Local refinement can also be quite useful for membrane targets. Note that local refinement masks must be softly padded, especially when cutting into density (even a micelle) and consider the following parameter:
• Rotation search extent
• When using smaller masks, tighter orientation priors generally produce better results.

### Heterogeneity Analysis

• Force hard classification
• Hard classification can improve results for low-SNR particles, especially when the target contains a static (well-resolved) domain connected to a flexible/heterogeneous domain (such as a micelle).
• Force hard classification
• Similar to Heterogeneous Refinement, force hard classification can help isolate regions of heterogeneity.

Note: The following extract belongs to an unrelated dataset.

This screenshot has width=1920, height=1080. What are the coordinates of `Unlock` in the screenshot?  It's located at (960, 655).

• RMS convergence criterion
• For low-SNR particles, the standard class switching criterion may lead to more F-EM iterations than necessary and cause processing to take longer. Consider turning this secondary criterion on to save computational cost.

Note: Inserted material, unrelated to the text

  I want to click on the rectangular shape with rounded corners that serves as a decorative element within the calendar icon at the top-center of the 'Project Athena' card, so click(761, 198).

3D Variability (3DVA) analysis can be an especially important tool for heterogeneity analysis of small membrane targets. The 3DVA publication includes results on the Cannabinoid Receptor 1-G GPCR, which show that 3DVA can resolve two different bending motions of the 53kDa transmembrane region of the protein.

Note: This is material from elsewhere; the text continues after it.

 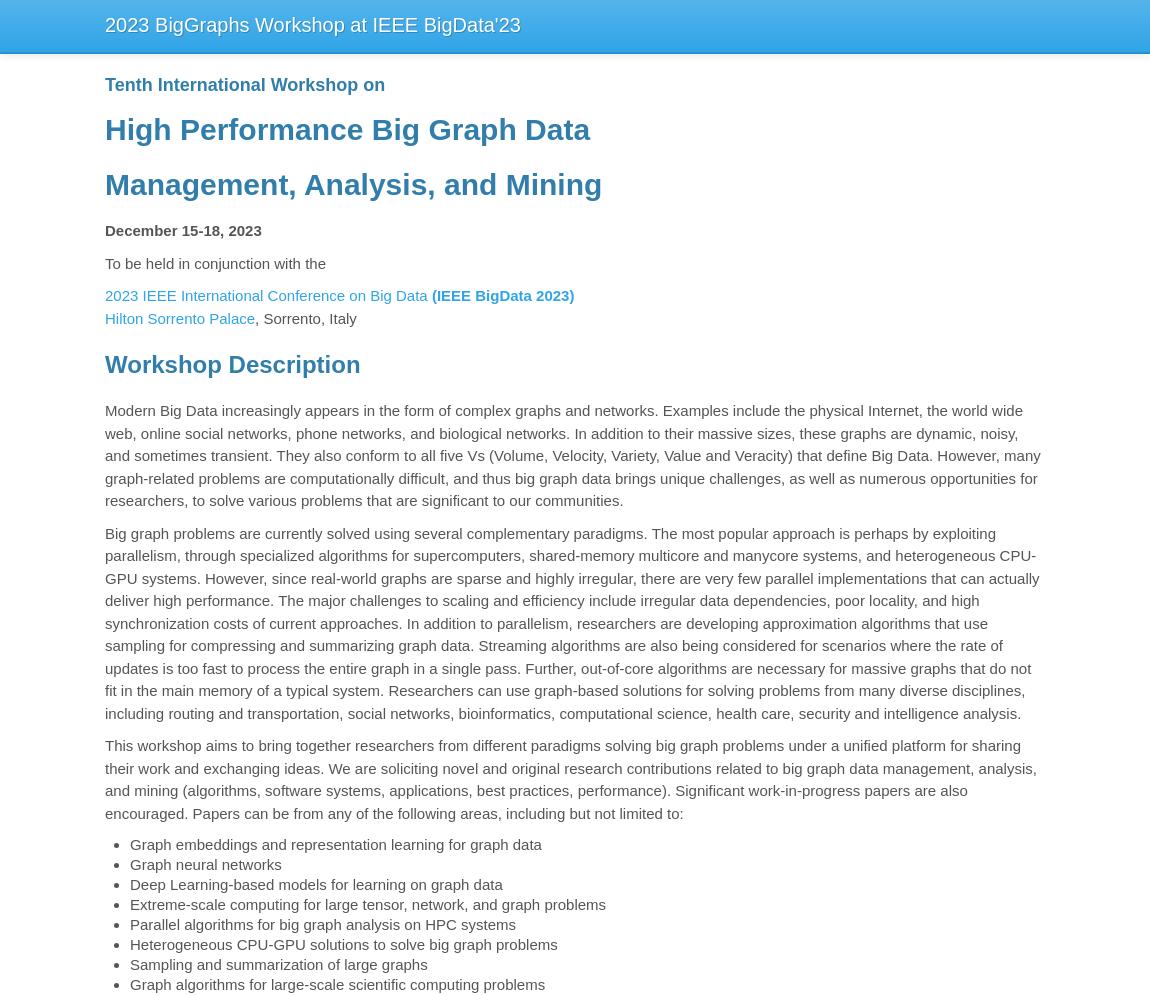 What do you see at coordinates (343, 944) in the screenshot?
I see `'Heterogeneous CPU-GPU solutions to solve big graph problems'` at bounding box center [343, 944].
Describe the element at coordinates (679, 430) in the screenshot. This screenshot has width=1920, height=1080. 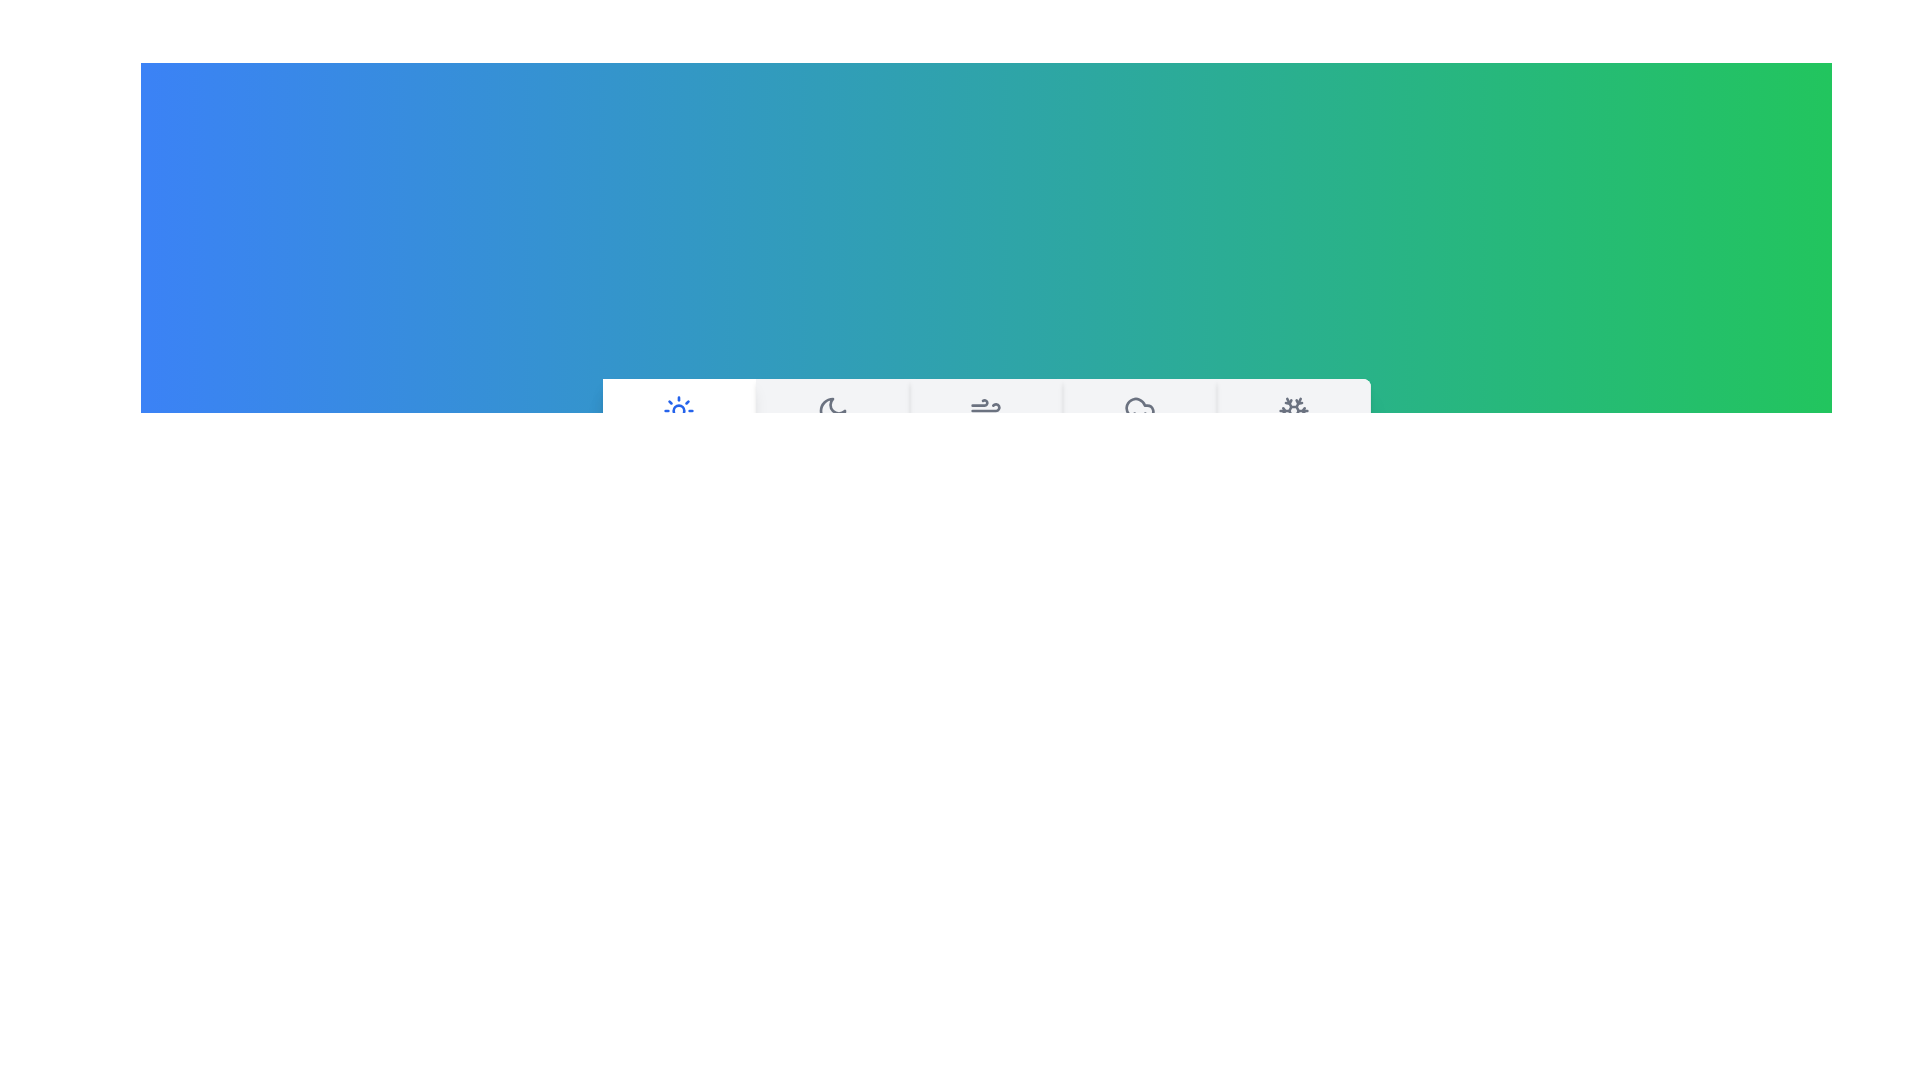
I see `the weather tab labeled Sunny` at that location.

When running 3DVA, be sure to supply a soft solvent mask to ensure that the job does not resolve variation due to the micelle.

### Common Failure Modes

• "Spiky" densities like the one shown below are often a sign that there are many junk particles in the dataset — this can be especially prevalent in membrane protein datasets where particle picking is difficult. In these cases, it is often helpful to further “purify” the dataset, by either:
• performing additional 2D classification rounds, or
• running ab-initio reconstruction with multiple classes, then using the resulting volumes (including junk classes) to initialize heterogeneous refinement or 3D classification jobs and processing all the particles. Particles that fall into intact classes where the protein density is strong can be used for further refinements and particles falling into other classes can be discarded. This “junk-sorting” in 3D can often separate junk particles more effectively than 2D classification.
A ’spiky’ hyaluronan synthase (the same density shown at two different thresholds for clarity) resolved from one class of a 3D classification job. Data from EMPIAR-11030 (Maloney et al., 2022).